Nota: este ensayo es, quizá, demasiado largo. Por lo menos lo es bastante. Leer a discreción.
The
voices are dark in the golden glare, the music intricately blended, both somber
and joyful.
-Carson McCullers, “The Ballad of the Sad Café”
Hay géneros
artísticos que son casi por completo inseparables de la geografía; géneros que
expresan algo más que una inquietud formal hacia la música o la literatura,
algo parecido a ese espíritu comunitario que muchos aseguran une a las naciones
y los pueblos. Uno de estos géneros es aquella vertiente de música
eminentemente estadounidense llamada Americana, la cual cuenta con un
importante arsenal de variantes y mutaciones que han evolucionado a través de
los años, desde el folk más acérrimo y antiguo hasta subgéneros que lo fusionan
con rock, jazz, shoegaze y una miríada más de influencias externas. En todo
caso, lo que distingue a la Americana como género es ese ethos que ya se discierne desde su mismo nombre: la implicación
lírica y musical de que esta música no podía haber surgido en un punto
geográfico fuera de Norteamérica; y no cualquier Norteamérica, sino una muy
específica, como este ensayo busca exponer. Otra característica particular de
la Americana es que rechaza el sonido hiper-refinado y la comercialización
explícita del country más popular, buscando una exploración ecléctica y
experimental de las fronteras musicales que se pueden abarcar sin perder el influjo
del folclor norteamericano. Así, la Americana nació como un género
reaccionario, que o bien busca expandir nuestras nociones de lo que es la
música folk y country, o por el contrario se avoca a escudriñar el pasado en busca
de un sonido más ‘auténtico’, alejado de los estándares impuestos por cadenas
comerciales de radio y televisión. Es esta división entre Americana y el
llamado ‘country de supermercado’ lo que motiva el ensayo “Toby over Moby”, del
crítico y polemista Chuck Klosterman. En él se arguye que la superioridad de
este subgénero sobre el country comercial que suele percibirse en círculos periodísticos
es una quimera, ya que es el country comercial el que en realidad comprende y
expresa las preocupaciones de la vida simplista llevada por los habitantes
modernos de las porciones semi-rurales de E.U, mientras que la Americana y el
country alternativo en todas sus variantes sólo le incumben a intelectuales que
han creado un falso glamour acerca del folclor norteamericano: “[…] while alt
country tries to replicate a lost consciousness from the 1930s—modern country
artists validate the experience of living right here, right now” (Klosterman 180).
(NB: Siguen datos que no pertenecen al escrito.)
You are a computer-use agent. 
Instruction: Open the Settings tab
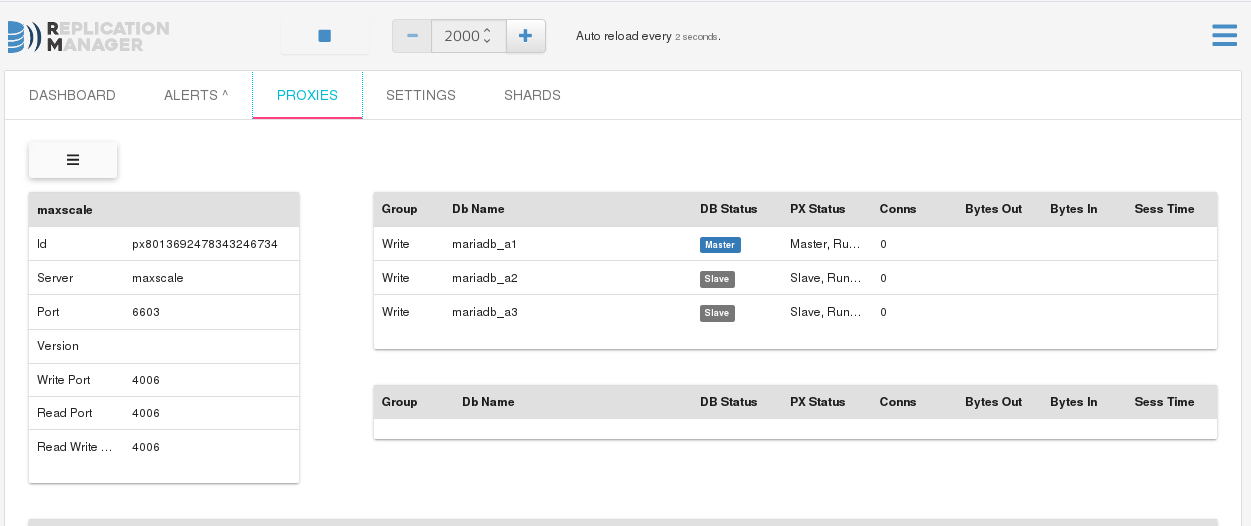(x=421, y=95)
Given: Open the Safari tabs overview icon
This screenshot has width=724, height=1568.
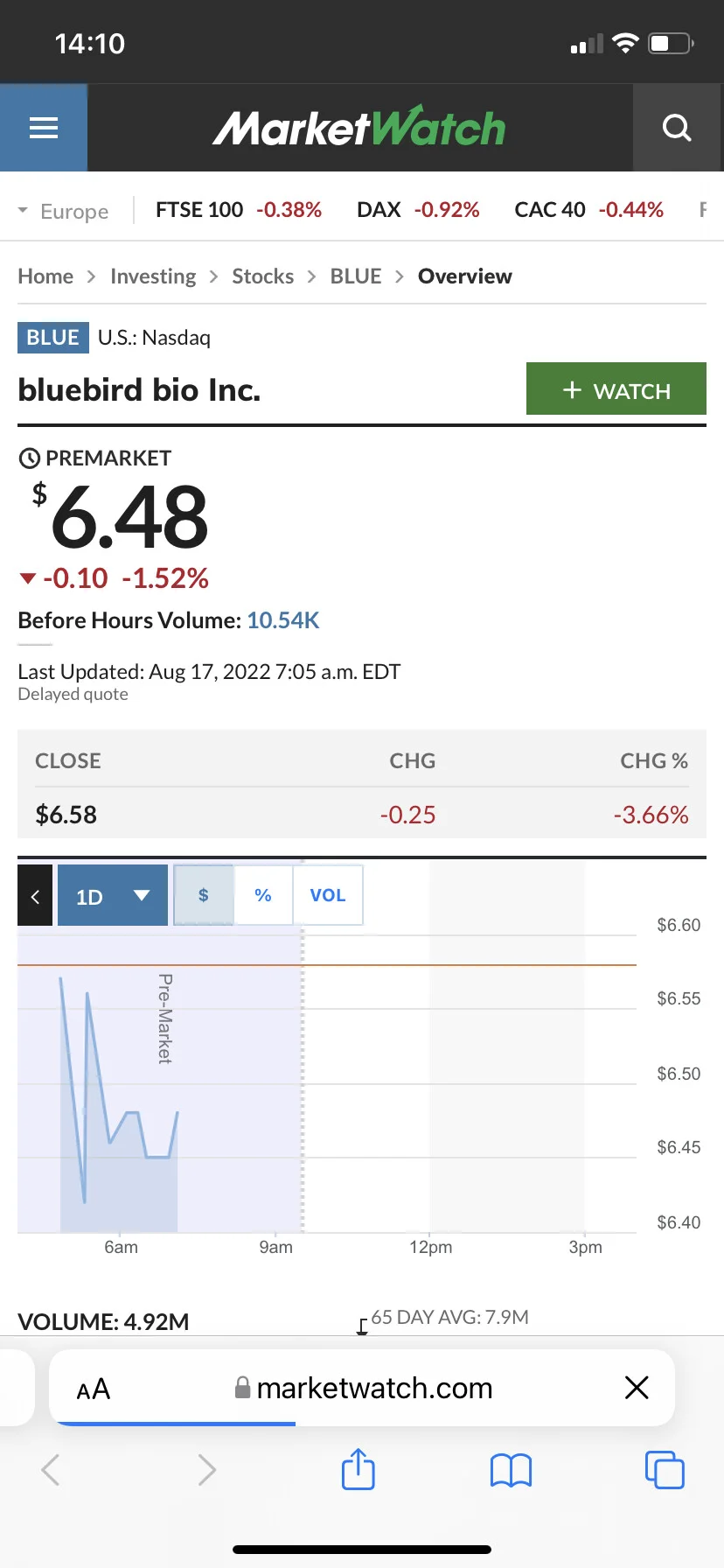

Para el
ensayista, la competencia musical de ciertas bandas de country alternativo
sobre artistas comerciales como Garth Brooks o Toby Keith es irrelevante, ya
que sus obras no tienen un significado que se conecte de manera “genuina” a su
realidad (176). ¿Acaso la mimesis de una realidad mundana es el propósito del
arte, o de la Americana en específico?